• _Dataset records_:
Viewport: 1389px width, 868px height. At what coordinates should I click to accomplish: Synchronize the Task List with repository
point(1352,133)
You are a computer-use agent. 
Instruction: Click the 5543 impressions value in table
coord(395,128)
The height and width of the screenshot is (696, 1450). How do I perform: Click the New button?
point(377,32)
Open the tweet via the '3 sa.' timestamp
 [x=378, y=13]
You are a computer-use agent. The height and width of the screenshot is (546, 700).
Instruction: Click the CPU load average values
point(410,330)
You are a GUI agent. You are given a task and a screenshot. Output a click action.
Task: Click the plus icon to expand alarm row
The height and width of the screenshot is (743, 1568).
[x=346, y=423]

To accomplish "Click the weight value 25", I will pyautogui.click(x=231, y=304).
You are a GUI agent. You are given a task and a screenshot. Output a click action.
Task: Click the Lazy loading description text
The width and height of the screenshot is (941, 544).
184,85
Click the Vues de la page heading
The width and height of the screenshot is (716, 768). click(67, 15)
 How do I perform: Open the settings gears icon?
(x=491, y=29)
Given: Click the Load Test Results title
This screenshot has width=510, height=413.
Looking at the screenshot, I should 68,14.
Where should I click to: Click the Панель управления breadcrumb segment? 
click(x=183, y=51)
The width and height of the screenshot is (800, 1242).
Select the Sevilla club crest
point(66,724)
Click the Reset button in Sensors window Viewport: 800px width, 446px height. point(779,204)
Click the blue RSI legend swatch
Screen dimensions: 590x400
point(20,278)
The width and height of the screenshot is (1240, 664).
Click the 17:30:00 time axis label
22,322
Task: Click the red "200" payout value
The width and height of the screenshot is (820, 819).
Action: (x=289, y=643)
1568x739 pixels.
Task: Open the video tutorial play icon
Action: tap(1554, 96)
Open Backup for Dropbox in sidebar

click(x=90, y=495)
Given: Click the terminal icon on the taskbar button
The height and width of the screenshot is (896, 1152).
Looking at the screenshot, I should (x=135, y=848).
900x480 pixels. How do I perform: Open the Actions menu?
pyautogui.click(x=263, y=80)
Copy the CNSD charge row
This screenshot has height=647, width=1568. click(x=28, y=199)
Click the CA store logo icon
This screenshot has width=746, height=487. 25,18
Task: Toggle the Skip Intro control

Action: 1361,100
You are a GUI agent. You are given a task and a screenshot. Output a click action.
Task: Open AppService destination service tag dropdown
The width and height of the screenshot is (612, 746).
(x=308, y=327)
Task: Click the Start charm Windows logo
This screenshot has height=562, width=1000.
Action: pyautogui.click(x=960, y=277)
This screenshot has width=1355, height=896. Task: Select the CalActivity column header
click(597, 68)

• _Prompt_:
Above are some lines. Repeat exactly, and only, those from the line that has "Open the tweet via the '3 sa.' timestamp" through the line that has "Task: Click the plus icon to expand alarm row".

• _Task solution_:
Open the tweet via the '3 sa.' timestamp
 [x=378, y=13]
You are a computer-use agent. The height and width of the screenshot is (546, 700).
Instruction: Click the CPU load average values
point(410,330)
You are a GUI agent. You are given a task and a screenshot. Output a click action.
Task: Click the plus icon to expand alarm row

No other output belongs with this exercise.